Property developing can be highly profitable if you know what you’re doing.
…Unfortunately, most people just don’t.
If you go into that industry, you will have your creativity and tenacity tested many times in each of your projects.
There’s a saying that goes something like “you don’t know what you don’t know” and no matter how much you read or study property development has many pitfalls that you will only learn about through direct hand’s on experience.
Here are just a few things that I didn’t know – that I have since learned about… Maybe you can learn from my experience.
Breaking into newly released land will mean that you will often have to consider building around trees.
On the one hand keeping some trees will help keep the value of the land – people like having trees around, on the other hand, it means there are bushfires and falling branches (depending on the species) to consider.
You may have to build with higher rated fire resistant materials, and you will have other bushfire regulations to consider.
You may have to install fire hydrants and an escape plan listed with the title of your property.
Once you get to that stage, you will have to include that aspect of the property in your presales marketing and make sure the new owners are aware of the legislation that will affect their new property.
I know people who have bought development sites based on the images on a real estate website. One of the problems you may encounter will be dealing with slopes. Photos are no indication of the slope and contours on a block which can look very different from an image.
You need to make sure that you get a site survey done. It’s not uncommon for new developers to blow out their build budget because of a simple thing like not getting a site survey… finding the block has some tricky contours or a steeper slope than they thought and build costs go way over what they thought.
It might be a cost upfront, but if it saves you several hundred thousand dollars, you’ll be glad you did.
3. Flood overlays
This should be part of your basic due diligence, but it’s amazing how many people forget to ask the council about flood overlays.
As soon as you’re in a flood area what you can build will be severely restricted.
Hydraulic engineers can do detailed flood mapping and advise you on the most cost-effective way to deal with a flood-prone site, but having said that, I find it best to just move on from one of these sites, they will be more trouble than they’re worth. Some people find properties like this may be overlooking some beautiful waterway or similar and find it may be worth the extra money to develop, but that can also come with an opportunity cost. The extra time and extra money to make it happen could well be used to get straight into another project.
4. Flora and fauna
Developers are renown for running roughshod over protected flora and fauna. A few bad apples have given an entire industry of developers a bad name, but while no one wants to lose money, most developers I know are sensitive to the environment.
To make sure you can be sensitive and not lose money it can pay to hire a wildlife spotter and get a report done detailing any protected flora and fauna that you may need to consider. The worst case scenario is that the site cannot be developed at all. In less extreme cases you may need to relocate any nesting birds or other animals that are protected or leave a wildlife corridor.
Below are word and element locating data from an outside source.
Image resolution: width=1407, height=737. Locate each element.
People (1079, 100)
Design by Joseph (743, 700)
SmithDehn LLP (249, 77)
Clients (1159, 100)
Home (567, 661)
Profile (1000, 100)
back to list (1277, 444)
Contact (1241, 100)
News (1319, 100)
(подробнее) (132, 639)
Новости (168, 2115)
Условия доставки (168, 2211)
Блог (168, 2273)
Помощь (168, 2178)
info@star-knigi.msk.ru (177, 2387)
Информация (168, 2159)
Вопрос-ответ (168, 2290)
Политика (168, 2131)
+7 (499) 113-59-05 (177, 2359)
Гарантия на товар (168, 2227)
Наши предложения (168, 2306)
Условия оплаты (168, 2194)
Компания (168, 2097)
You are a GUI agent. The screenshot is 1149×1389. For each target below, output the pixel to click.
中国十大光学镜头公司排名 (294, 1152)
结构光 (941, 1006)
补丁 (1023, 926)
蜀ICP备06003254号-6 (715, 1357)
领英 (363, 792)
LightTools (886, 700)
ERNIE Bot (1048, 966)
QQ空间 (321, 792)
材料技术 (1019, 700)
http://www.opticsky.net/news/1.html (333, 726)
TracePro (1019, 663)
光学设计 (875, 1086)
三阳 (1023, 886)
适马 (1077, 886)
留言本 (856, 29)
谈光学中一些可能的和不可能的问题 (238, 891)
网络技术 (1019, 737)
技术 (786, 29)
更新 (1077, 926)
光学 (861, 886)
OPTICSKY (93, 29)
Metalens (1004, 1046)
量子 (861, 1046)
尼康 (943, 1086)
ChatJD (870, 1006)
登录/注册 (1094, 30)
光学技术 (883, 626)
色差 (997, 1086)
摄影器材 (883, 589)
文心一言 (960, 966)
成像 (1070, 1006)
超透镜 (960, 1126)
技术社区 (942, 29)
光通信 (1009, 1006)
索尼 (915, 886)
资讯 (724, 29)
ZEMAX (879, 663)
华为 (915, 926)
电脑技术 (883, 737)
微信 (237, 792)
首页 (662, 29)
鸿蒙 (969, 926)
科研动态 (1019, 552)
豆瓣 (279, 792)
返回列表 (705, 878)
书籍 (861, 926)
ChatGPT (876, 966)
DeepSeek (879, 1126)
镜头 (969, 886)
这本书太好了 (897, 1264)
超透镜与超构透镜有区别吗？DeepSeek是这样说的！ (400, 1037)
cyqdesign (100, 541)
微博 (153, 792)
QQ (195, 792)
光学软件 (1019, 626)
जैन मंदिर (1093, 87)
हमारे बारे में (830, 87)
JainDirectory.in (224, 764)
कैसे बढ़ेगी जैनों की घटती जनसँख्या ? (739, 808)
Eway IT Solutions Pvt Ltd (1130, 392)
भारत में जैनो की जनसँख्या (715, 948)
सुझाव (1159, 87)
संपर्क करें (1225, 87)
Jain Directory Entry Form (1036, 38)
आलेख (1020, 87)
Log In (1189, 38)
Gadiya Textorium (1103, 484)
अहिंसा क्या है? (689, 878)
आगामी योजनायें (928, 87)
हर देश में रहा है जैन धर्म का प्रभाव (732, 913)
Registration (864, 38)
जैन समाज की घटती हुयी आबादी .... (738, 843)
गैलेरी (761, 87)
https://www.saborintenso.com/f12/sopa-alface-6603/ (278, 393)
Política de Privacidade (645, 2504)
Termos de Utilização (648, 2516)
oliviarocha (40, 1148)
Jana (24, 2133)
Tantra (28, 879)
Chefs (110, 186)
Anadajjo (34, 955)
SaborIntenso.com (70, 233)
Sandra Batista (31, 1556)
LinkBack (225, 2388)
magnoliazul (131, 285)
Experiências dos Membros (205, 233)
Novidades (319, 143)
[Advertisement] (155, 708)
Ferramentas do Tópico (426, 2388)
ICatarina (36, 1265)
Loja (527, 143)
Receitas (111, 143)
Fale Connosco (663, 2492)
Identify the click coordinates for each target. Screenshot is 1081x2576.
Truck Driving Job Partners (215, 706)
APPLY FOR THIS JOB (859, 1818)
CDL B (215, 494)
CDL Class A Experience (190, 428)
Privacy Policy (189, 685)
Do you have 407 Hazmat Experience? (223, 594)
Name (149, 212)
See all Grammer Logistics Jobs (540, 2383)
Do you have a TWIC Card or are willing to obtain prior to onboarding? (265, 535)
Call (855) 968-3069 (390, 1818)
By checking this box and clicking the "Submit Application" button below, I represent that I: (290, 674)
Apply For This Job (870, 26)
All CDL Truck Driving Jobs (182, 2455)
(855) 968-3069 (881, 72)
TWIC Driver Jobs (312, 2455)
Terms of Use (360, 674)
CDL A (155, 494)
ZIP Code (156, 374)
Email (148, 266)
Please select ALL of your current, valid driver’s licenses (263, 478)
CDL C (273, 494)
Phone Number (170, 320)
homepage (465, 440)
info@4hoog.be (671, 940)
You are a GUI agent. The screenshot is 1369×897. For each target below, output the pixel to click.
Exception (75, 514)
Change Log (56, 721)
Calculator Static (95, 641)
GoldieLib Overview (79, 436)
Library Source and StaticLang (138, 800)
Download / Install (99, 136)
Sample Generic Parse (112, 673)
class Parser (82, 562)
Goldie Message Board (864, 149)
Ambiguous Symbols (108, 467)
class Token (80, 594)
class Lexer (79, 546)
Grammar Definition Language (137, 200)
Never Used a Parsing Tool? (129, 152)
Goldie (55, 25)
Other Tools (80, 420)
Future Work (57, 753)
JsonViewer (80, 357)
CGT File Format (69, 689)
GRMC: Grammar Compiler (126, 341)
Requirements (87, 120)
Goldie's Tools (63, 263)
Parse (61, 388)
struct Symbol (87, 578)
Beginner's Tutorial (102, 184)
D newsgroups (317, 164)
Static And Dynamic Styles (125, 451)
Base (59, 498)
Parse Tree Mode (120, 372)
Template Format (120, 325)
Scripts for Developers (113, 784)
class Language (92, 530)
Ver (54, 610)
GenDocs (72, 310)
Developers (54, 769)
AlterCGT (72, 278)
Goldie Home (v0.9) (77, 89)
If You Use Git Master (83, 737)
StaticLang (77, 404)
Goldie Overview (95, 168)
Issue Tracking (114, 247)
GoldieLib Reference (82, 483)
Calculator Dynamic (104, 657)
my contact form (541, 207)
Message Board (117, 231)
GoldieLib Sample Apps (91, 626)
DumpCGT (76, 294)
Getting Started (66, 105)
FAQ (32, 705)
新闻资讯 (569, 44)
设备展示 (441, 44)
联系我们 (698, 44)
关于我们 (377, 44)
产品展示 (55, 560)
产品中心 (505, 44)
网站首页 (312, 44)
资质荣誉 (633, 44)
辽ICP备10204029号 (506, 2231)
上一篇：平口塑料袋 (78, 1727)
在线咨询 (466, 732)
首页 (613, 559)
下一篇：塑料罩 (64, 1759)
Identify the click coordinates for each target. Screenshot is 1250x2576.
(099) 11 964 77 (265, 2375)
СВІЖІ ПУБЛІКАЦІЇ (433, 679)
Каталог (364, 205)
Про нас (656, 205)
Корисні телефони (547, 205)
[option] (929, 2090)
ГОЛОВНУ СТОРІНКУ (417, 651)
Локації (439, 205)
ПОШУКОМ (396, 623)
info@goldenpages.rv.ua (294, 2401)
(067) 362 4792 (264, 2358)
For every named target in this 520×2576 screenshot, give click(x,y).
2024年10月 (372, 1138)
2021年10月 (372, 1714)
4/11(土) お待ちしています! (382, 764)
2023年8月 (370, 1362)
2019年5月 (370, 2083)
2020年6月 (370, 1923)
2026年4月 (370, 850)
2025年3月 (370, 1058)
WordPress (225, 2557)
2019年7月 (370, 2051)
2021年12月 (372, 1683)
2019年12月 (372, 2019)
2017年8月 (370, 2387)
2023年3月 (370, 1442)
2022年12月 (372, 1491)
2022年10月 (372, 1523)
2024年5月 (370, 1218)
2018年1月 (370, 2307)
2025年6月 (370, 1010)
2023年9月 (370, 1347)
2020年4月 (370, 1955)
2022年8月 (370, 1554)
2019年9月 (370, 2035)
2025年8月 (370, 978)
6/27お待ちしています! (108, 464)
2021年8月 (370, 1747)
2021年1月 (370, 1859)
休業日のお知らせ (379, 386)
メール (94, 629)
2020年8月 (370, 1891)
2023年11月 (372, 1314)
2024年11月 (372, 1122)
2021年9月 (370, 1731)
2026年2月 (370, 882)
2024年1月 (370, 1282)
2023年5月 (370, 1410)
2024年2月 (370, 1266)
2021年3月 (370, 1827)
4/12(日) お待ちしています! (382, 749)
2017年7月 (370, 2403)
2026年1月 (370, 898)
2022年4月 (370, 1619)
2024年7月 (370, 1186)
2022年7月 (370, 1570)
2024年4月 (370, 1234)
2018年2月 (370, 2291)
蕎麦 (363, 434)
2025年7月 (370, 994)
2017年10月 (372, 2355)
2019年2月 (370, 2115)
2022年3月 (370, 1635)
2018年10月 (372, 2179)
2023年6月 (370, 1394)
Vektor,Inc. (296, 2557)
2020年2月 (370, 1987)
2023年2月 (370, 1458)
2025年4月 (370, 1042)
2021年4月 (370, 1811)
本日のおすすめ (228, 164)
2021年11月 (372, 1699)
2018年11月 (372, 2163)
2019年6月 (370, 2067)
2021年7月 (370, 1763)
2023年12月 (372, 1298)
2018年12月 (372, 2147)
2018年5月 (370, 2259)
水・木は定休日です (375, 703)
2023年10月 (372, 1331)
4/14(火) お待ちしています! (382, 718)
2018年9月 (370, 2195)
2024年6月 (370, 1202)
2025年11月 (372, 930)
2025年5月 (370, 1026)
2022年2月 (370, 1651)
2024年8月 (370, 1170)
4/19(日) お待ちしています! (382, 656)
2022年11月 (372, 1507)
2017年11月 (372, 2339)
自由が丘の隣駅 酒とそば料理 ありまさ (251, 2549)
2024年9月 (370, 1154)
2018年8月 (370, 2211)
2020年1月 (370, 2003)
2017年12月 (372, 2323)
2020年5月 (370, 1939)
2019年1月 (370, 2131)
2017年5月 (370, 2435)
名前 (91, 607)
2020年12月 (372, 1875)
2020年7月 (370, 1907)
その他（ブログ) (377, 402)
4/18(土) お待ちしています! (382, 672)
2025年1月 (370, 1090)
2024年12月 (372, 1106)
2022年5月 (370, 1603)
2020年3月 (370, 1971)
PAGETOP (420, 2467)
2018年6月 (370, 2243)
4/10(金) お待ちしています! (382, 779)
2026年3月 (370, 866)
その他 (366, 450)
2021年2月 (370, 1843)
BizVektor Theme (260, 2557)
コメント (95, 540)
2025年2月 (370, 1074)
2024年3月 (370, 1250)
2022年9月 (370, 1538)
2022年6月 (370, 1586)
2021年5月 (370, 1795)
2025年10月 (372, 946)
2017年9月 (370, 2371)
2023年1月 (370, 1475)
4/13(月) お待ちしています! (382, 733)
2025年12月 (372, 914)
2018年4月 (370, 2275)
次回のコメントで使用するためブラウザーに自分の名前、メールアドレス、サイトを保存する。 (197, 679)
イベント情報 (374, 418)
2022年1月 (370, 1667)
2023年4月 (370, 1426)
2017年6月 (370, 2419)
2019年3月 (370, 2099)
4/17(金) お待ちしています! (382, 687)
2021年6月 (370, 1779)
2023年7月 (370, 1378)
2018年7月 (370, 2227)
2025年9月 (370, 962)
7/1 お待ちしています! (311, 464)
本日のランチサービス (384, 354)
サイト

That being said, most time’s there is nothing to protect and you can proceed as normal. Again, it’s a case of being informed rather than surprised. Halting earthworks or building can cost you thousands of dollars a day if you don’t do this research before you start and find yourself on the receiving end of a halt works notice.
5. The right experts for the job
I’ve regularly spoken about gathering the right team around you, yet this is the one mistake I see amateurs make time and again…
Your team of experts can make or break your project.
I once heard from another developer that his secret motto was “hire fast and fire faster”. What he meant was that there was no time to keep someone on who was not up to scratch.
The three best thing you can do is to make sure you are getting the right consultant are these:
1- Do your research on them and the kind of projects they have done.
2- Talk to their clients and find out how satisfied they were.
3- Finally, and most importantly keep in mind that they are just people and they cannot read your mind. If you want them to do it right, you need to explain what ‘right’ is for you.
There are some consultants that I’ve hired who are genuinely not much chop, but there are others who seemed not much chop, but once I trained them by explaining in detail what I wanted they turned out to be great.
Even if they don’t get it the first time – you go back and tell them “this is not what I was looking for… here are some examples of the sort of thing I’m talking about.”
Sometimes it does take time, but the way I see it, it’s an investment. Once those consultants are trained to give you what you want, they can save you time and money for years to come.